The world is in the grips of digital transformation, as organisations of all shapes and sizes adopt or explore digital technologies and strategies in an effort to remain relevant and competitive in increasingly crowded market places. According to IDG’s 2018 State of Digital Business Transformation, while only 44% of surveyed organisations have fully adopted a digital-first strategy, almost 90% have plans to do so, indicating the stakes are high.

This bodes well for the end user, with customer centricity forming the heart of most digital initiatives, and with the introduction of new technologies transforming the way we do business, traditional business models are being torn up and reinvented too.

Understanding what digital transformation really is

Before we explore the impact of digital transformation, it’s important to consider what the terms truly means.

Digital Transformation is viewed differently by different people, so arriving at a formal definition is tricky. However, for the most part, Digital Transformation can be defined as leveraging technology to improve or create a process, product or experience in order to drive business value.

There are three primary philosophies that power digital transformation strategies:

  • The customer experience model: digital transformation in order to improve, enhance or create an innovative customer experience
  • The business model: leveraging digital technology to answer a business problem, and drive improved business value
  • The operations model: applying digital transformation to solve operational concerns within the business, improving processes and overall time to market

The role of IT

IT is still considered by many organisations as a cost centre, merely supporting business operations. However, for businesses to realise successful Digital Transformation initiatives, IT needs to become a more integrated and omnipresent part of the overall business – an actor for progress and a change merchant, rather than simply a siloed department.

With its expertise is rolling out projects and its understanding of technology, the IT department is in the best position to help businesses identify what technology will solve which problems, and how to use it most effectively. The business, though, will have a clearer understanding of the problems that need to be solved, or what the goal of a digital transformation initiative needs to be.

As such, for a digital transformation project to succeed, it requires the complete collaboration between the IT department and the actual business leaders. Businesses that rely solely on IT to deliver a business-wide digital strategy, or leave IT out of the loop entirely, rarely succeed.

In order to become change agents of digital transformation, and to realise the business goals for a digital initiative, IT teams need to understand the data that they have and will require, to effect this digital shift, in the process, effectively becoming data experts themselves. At a senior business level, leaders also need to understand the pivotal importance of data in executing a digital strategy too. Only then can an effective roadmap truly be implemented.

Why is data so critical?

Digital transformation initiatives begin with an understanding of where the business is and where it eventually needs to be. Data can give businesses this valuable information, as well as a starting point by which to measure the success, or value achieved, from a digital initiative.
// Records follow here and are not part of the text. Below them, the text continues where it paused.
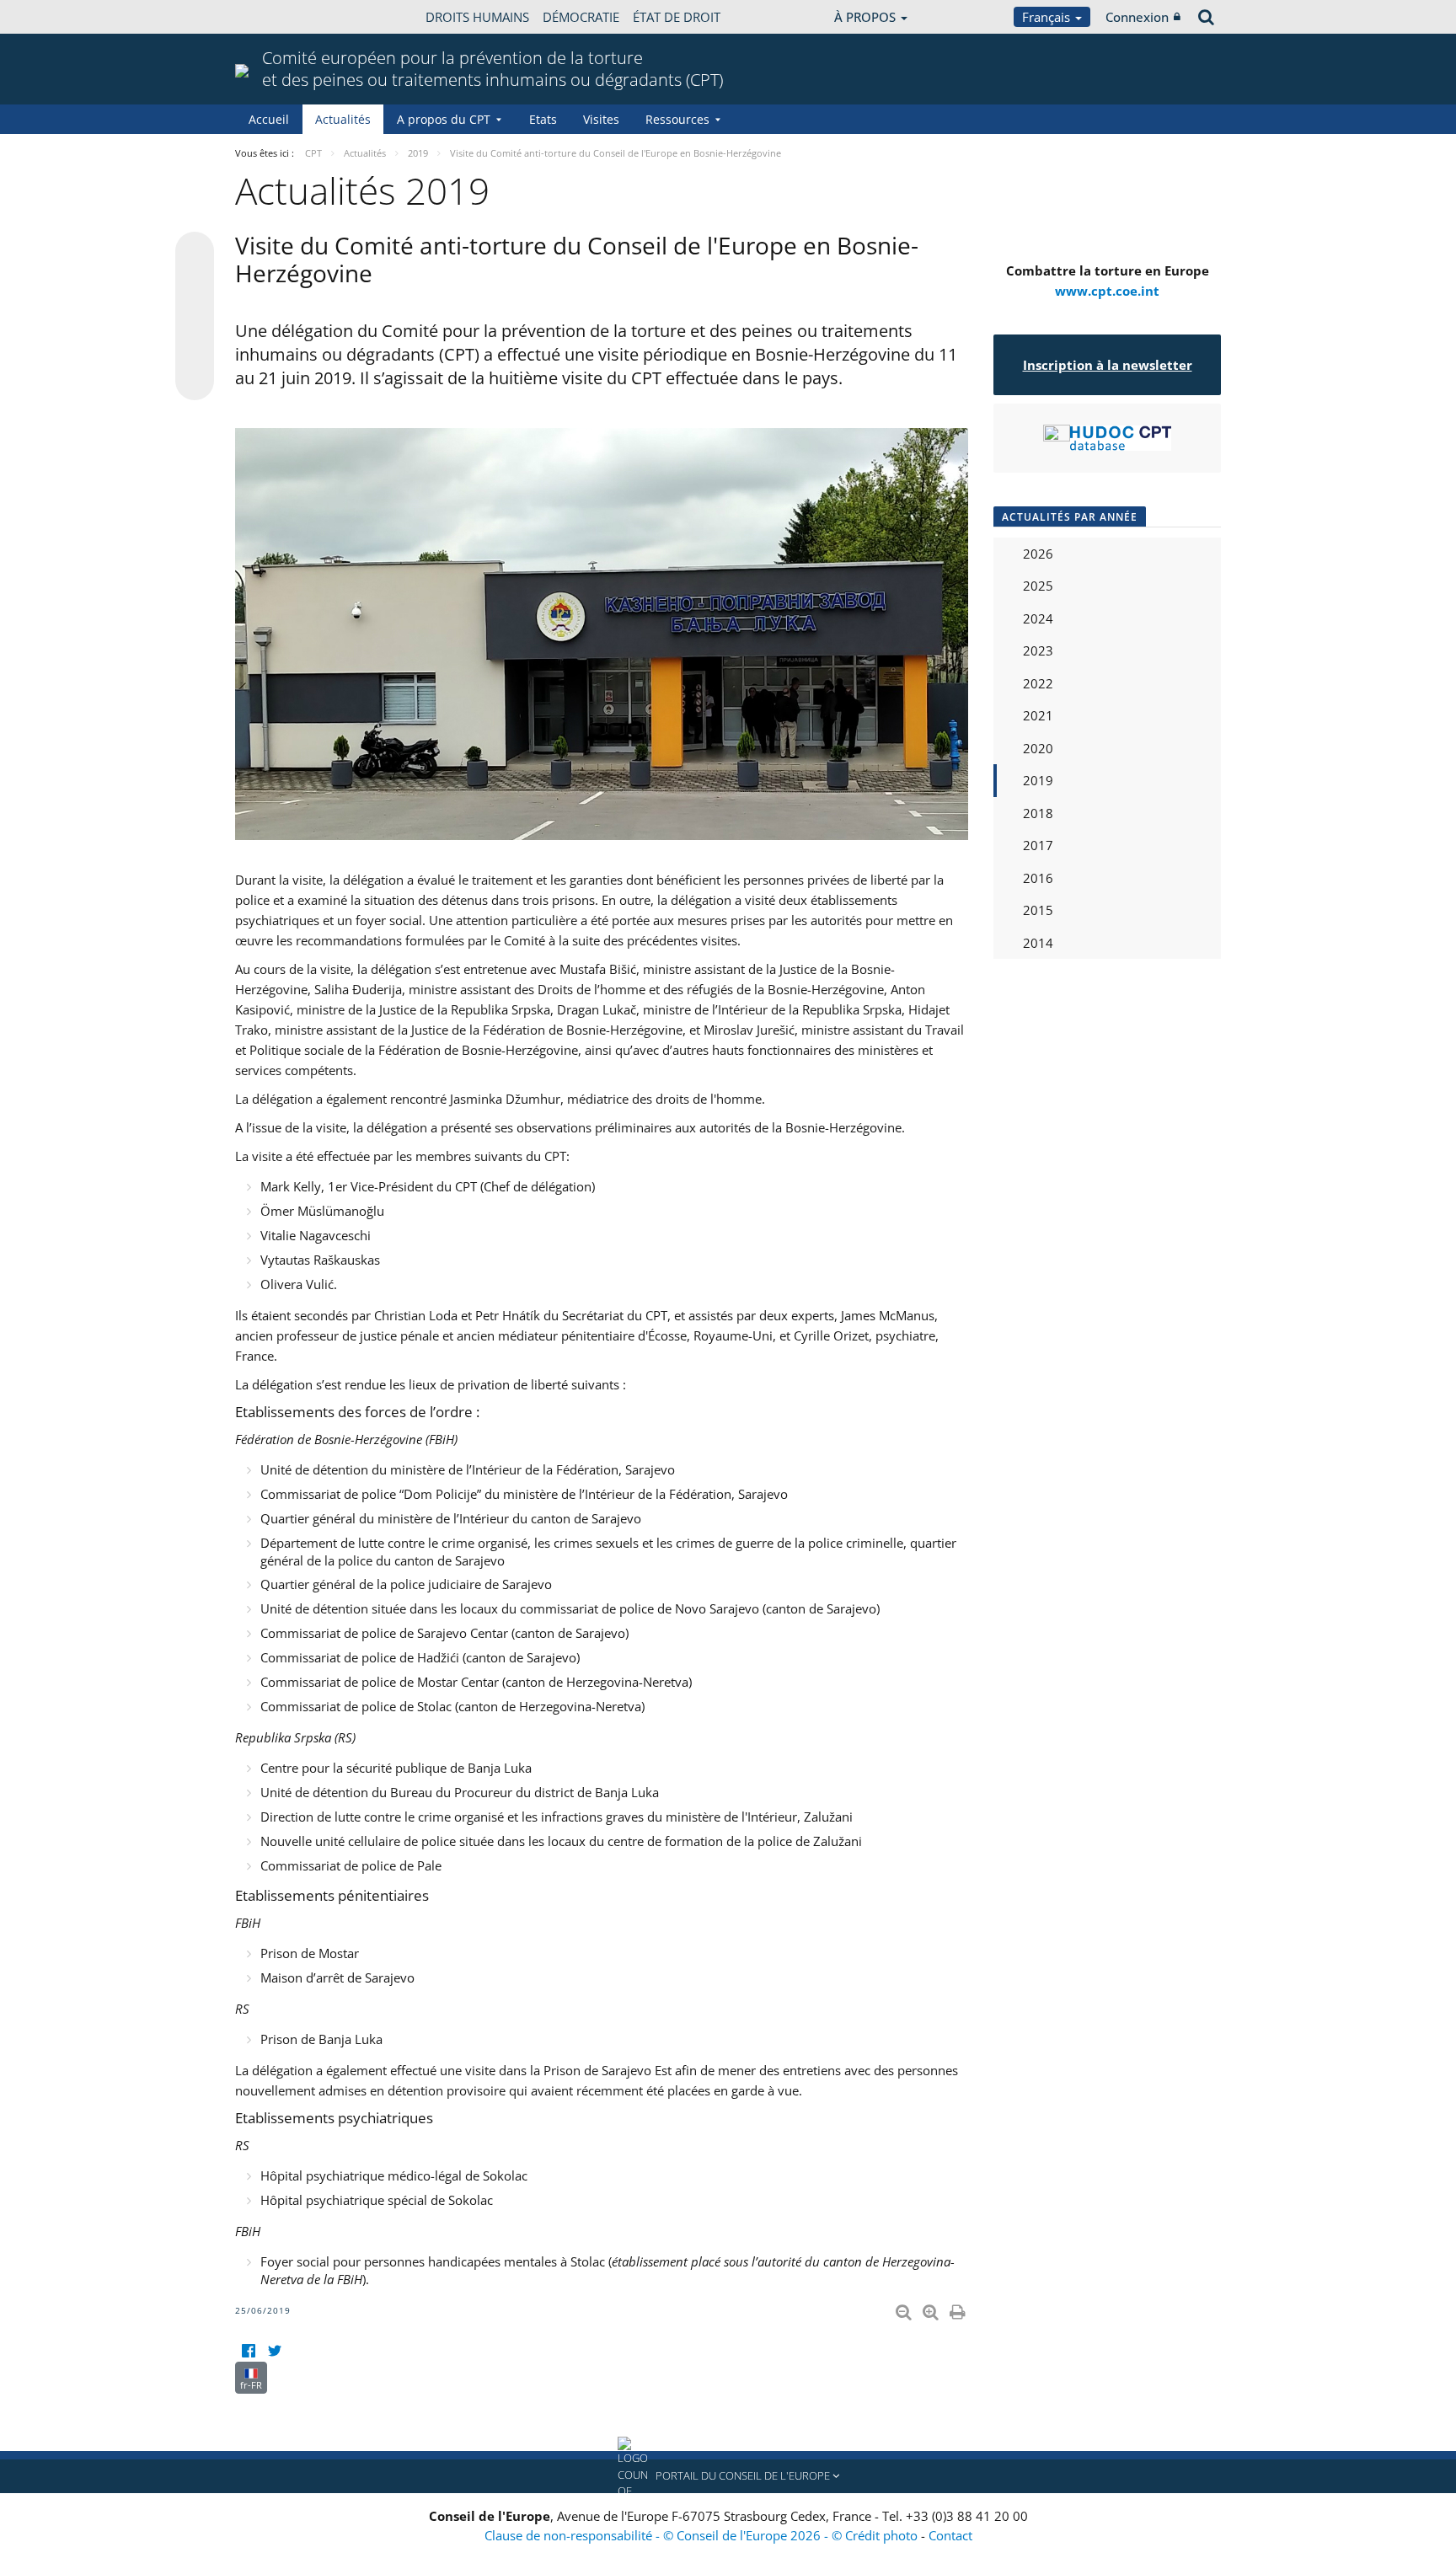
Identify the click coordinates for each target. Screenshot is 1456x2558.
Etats (543, 119)
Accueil (269, 119)
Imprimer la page (959, 2308)
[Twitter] (274, 2351)
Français (1047, 16)
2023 (1038, 650)
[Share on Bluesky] (194, 252)
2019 (1038, 780)
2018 (1038, 813)
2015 (1038, 910)
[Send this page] (194, 380)
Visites (601, 119)
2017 (1038, 845)
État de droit (676, 16)
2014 (1038, 942)
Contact (950, 2535)
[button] (728, 2476)
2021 (1038, 715)
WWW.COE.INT (277, 16)
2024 (1038, 618)
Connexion (1137, 16)
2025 (1038, 585)
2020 (1038, 748)
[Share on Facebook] (194, 316)
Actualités (343, 119)
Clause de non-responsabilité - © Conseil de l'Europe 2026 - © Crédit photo (702, 2535)
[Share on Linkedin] (194, 348)
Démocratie (581, 16)
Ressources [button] (677, 119)
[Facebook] (248, 2351)
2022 (1038, 683)
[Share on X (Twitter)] (194, 284)
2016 (1038, 878)
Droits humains (477, 16)
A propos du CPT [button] (443, 119)
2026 (1038, 553)
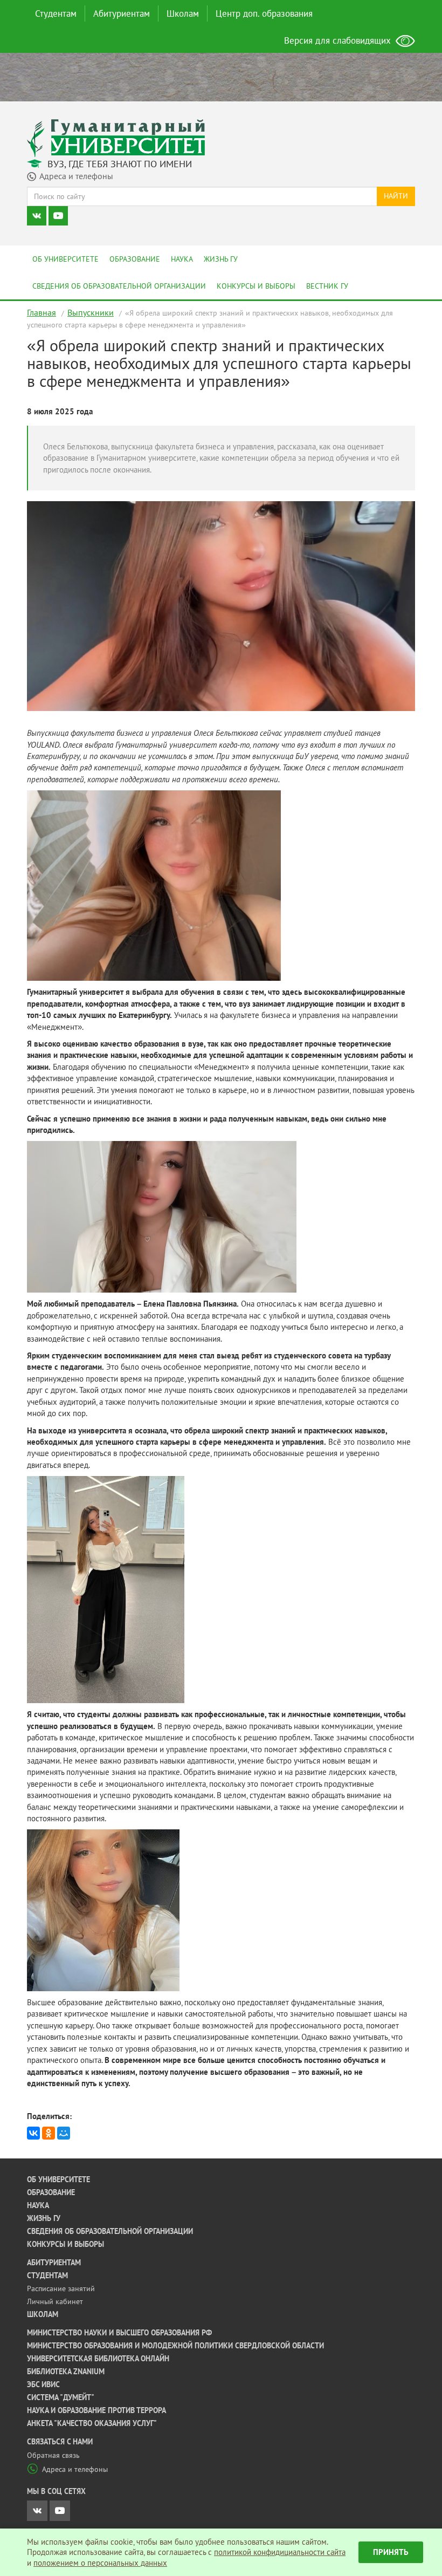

Data can give businesses a single point of truth, with the right classification, indexing and categorising. Properly managed and governed, data allows businesses to draw the insight they need into customers, regulatory requirements and even their own business and the competitive landscapes they operate in – the value and importance of data in the digital transformation cycle is clear.

Data’s value does not decrease once a digital strategy has been executed; quite the contrary, it becomes even more critical. Once a business is delivering on its desired digital strategy, maintaining it is essential.

Placing data under central management where it can be indexed, classified, easily restored, and safely accessed and used, forms a large part of the continued success for any digital initiative and it’s important to view data as the red thread that runs through all digital-first strategies.

To think of digital transformation as a final destination is essentially incorrect. Digital transformation in its purest form should be viewed as a continually evolving process, with updates being continually added and rerun, much like iOS on an iPhone. Digital transformation does not stand still, and it is only organisations with full control, understanding and access to their data that will be able to keep up with the pace required to compete in a truly digitalised marketplace.